During hospitalization, patients in the basal-bolus group were started at 0.5 U/kg, given half as glargine once daily and half as glulisine before meals. The "basal plus" group received 0.25 U/kg of glargine once daily plus correction doses of glulisine before meals for blood glucose values above 140 mg/dL. Sliding scale insulin was given four times a day for blood glucose values above 140 mg/dL.
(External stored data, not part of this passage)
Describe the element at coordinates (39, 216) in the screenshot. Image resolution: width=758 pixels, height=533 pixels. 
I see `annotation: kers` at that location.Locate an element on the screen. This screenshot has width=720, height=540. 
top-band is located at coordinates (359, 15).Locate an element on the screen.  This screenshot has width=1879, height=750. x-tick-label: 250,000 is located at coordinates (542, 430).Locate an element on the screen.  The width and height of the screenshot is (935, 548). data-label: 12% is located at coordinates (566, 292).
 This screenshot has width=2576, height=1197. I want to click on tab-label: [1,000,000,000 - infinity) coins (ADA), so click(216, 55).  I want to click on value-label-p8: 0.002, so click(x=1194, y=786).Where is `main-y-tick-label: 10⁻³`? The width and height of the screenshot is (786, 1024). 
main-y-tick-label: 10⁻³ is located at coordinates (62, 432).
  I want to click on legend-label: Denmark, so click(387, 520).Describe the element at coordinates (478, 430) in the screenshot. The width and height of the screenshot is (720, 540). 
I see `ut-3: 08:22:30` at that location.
Results from the in-hospital patients in the basal plus trial were reported by Dr. Umpierrez and his fellow researchers in a poster. The basal plus and basal bolus regimens resulted in similar glycemic control, with worse outcomes for those on sliding scale insulin. Mean daily blood glucose values after day 1 were 172 mg/dL for sliding scale insulin, 156 mg/dL for basal bolus, and 163 mg/dL for basal plus. Treatment failures, defined as more than two consecutive blood glucose values or a mean daily glucose value greater than 240 mg/dL, occurred in 19% on sliding scale insulin and in 2% on the basal plus regimen (P less than .001). Glucose values of less than 70 mg/dL occurred in 16% of inpatients and in 1.7% of blood glucose readings overall. Glucose levels of less than 40 mg/dL occurred in 1% of the basal bolus and the basal plus groups, and in none of the inpatients on sliding scale insulin.
There were no differences in length of stay or complications including wound infections, pneumonia, respiratory or renal failure and bacteremia between groups, the investigators reported.
This study was funded by Sanofi-Aventis. Dr. Umpierrez disclosed that he has also received research support from Merck.